THE JOURNAL

Knitwear? Knit everywhere, more like. As we enter the thick end of sweater season, take comfort in the fact that woollens are an increasingly significant part of today’s clothing conversation. Of course, this has been the case ever since sheep with wool long enough to spin were first reared some 8,000 years ago. In recent seasons, however, knitwear has had an image overhaul. Take the cardigan. Once the preserve of fusty, finickety grandfathers, it has been rebooted in luxurious cashmere, tie-dyed and embraced by a younger crowd. Or the knitted vest, once shorthand for the tired fashions of yore, suddenly the hottest item in a man’s wardrobe.
But does your choice of knitwear make you a wolf in sheep’s clothing or mutton dressed as lamb dressed as mutton? Below, we’ve identified five flocks of the modern menswear movement.
01.
The big dripper

Joseph had his Amazing Technicolor Dreamcoat. This bro is like, “Hold my beer.” His generation’s main character flounces through life in his collection of dazzlingly trippy cashmere, which he has amassed after cashing in his Bitcoin and NFTs at exactly the right moment. Now his chief focus is the future of psychedelics. He had a journey that expanded his consciousness and now he wants to bend your ear. Once Big Pharma gets over its squeamishness and finds a way to turn a profit from it, the mental health crisis could be solved, like, overnight. (In the meantime, he knows a guy who is certified to dispense ayahuasca for religious ceremony. And another who can get you toad.) Hot rock burns in a cardigan by The Elder Statesman, he can live with.
02.
The roll with it

He didn’t mean to be this devastatingly handsome. He just had a swanky do to attend and didn’t fancy wearing a tie. And because an open-neck shirt is too informal and an air tie is too defiant schoolboy, he opted for a rollneck under a suit jacket instead. It’s not as though his neck is something he’d want to hide.
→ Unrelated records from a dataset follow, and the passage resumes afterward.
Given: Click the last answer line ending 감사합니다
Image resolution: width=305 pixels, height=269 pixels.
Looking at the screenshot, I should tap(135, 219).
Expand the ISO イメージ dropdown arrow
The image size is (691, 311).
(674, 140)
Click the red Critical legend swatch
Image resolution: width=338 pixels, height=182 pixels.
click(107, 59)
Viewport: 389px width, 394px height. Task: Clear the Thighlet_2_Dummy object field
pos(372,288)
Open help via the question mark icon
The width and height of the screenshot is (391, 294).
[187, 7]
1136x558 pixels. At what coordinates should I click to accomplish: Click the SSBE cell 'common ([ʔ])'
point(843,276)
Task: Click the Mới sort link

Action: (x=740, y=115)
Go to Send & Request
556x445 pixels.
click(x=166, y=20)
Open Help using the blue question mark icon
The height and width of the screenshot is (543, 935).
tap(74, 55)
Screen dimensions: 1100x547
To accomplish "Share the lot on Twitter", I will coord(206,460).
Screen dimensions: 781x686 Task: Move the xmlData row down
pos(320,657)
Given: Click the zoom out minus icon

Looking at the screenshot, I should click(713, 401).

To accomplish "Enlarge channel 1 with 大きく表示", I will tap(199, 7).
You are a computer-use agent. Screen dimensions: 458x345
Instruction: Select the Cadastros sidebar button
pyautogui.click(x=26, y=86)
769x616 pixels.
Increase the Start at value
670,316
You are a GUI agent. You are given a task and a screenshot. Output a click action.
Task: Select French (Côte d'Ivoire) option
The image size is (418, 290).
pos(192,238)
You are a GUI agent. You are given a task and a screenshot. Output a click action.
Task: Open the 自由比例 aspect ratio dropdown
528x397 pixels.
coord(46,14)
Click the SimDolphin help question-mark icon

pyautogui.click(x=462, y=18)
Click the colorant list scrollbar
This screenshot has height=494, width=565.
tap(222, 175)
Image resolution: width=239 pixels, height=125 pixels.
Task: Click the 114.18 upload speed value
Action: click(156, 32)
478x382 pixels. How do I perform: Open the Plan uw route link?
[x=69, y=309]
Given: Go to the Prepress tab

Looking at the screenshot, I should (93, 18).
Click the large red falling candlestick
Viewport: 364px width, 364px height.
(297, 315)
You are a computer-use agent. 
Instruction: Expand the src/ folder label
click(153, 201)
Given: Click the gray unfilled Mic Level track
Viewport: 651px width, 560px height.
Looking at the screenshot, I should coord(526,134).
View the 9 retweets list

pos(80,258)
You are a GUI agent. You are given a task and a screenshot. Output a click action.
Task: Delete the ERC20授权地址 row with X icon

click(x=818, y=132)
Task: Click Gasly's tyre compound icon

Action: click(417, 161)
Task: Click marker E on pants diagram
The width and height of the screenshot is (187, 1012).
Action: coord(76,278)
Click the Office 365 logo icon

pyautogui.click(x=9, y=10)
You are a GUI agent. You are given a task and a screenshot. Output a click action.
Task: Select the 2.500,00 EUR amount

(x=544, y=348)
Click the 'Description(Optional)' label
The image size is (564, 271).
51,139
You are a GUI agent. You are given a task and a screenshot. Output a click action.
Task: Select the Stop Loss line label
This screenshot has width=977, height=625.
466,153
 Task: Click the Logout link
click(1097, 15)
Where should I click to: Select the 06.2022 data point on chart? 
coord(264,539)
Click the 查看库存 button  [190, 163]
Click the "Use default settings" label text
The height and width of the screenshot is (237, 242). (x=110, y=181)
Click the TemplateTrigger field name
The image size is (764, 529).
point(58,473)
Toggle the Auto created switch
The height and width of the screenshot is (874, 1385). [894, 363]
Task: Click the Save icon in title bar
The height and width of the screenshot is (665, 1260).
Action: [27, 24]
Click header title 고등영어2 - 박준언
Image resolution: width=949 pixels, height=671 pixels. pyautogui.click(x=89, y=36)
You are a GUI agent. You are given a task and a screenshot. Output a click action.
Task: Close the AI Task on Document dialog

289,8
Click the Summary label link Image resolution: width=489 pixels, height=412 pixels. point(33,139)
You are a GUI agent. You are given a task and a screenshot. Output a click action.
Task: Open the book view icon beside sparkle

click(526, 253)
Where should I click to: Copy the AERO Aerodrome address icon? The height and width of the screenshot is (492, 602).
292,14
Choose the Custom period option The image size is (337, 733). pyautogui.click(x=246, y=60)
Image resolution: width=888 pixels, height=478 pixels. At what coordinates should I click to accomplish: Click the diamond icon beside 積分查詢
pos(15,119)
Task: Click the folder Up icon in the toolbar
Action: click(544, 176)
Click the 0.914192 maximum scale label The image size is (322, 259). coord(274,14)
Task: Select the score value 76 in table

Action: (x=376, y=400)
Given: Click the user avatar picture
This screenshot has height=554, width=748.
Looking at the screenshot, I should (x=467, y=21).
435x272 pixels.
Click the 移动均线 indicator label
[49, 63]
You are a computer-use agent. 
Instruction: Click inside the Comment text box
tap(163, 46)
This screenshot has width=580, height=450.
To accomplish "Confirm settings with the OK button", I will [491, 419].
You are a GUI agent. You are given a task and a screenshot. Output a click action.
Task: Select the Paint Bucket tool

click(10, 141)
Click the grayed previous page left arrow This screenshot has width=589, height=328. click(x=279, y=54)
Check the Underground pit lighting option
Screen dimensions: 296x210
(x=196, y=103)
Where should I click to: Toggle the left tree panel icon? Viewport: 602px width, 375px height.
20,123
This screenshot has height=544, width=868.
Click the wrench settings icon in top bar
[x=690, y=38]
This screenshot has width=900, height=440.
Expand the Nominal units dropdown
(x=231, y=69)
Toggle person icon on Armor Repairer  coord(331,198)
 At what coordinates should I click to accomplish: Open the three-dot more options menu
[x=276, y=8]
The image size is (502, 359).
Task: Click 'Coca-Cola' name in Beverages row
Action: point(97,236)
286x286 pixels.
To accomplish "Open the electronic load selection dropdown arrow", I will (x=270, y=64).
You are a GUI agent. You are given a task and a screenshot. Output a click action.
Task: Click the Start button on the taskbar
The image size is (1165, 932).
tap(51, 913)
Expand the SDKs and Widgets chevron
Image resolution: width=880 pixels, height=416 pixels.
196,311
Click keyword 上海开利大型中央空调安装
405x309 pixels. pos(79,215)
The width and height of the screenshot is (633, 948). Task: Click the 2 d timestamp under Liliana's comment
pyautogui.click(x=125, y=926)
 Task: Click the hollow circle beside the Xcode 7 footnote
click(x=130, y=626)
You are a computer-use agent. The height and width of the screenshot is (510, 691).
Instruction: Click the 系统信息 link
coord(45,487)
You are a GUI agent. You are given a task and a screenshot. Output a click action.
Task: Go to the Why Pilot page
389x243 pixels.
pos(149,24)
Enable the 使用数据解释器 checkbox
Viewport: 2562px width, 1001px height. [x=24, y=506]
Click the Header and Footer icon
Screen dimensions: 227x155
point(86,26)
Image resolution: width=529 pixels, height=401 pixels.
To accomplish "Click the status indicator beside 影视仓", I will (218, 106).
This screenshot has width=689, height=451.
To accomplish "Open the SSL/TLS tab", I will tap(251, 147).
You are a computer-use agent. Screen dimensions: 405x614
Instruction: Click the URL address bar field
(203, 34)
He has a great neck. An enviable nape, the smartest scruff that you ever did see. But somehow, stick it in a fabric burrow and the effect is palpable. It’s like an alien symbiote that somehow bestows upon its wearer the left-field intellectual heft of the French philosopher Mr Michel Foucault, the tearaway free spirit of the novelist Mr Jack Kerouac and the blue-sky verve of the Apple cofounder Mr Steve Jobs. And it appears to have bonded with its host. As has the party host.
03.
The fuzzy logician

Where does this wearer end and the knitwear begin? Well, the sweater at least is highly textured, but lacking in clarity or definition. Fluid, although roughly a solid mass. Fluffy, let’s go with that. There’s a stripy motif, the sort of residual aura of a line, like a forgotten contrail, rendered in wispy mohair, in jolly, vibrant tones. Imagine a football mascot who gave up the sport, discovered The Cure and got heavily into blow-drying. It’s edgy, but also very, very cuddly, assuming that is appropriate and consensual. There are brands that have this look, and feel, sewn up. Marni, we mean you. But more than a hot item, it will keep you cosy, too.
04.
Simply the vest

It seems an unlikely alliance. A knitted vest in a retro patterned style last seen in 1970s sitcoms that can only be shown today with a disclaimer. And the bare-chested trend for leading men that has littered red carpets over the past few cycles. For one thing, there’s a philosophical clash there. For another, that’s got to itch, right? Whatever his secret, however he keeps the irritation at bay – the softest cashmeres and merino wools? A concealed undergarment? Lard, like old-school Channel swimmers? – he is brimming with self-confidence. His knitwear may be armless, but he certainly isn’t.
05.
The shawl thing

The shawl collar is an affectation inherited from the smoking jackets of the Victorian era. That they needed a jacket just for smoking says a lot about the hold tobacco had over the 19th-century gentry. Vapes are more this man’s vice, but the habit for a roll collar is harder to shake. No wonder, when this adaptable style of cardigan is at once vaguely formal and clearly relaxed, a timeless classic that’s perfect for the man who is at ease with himself. It was favoured by President John F Kennedy and the actors Mr Steve McQueen and Sir Sean Connery. Add to that illustrious roll call our guy here. Sitting by the fireside, he could spin you a yarn or two, as could his cardie. Over a plume of raspberry-apple vapour.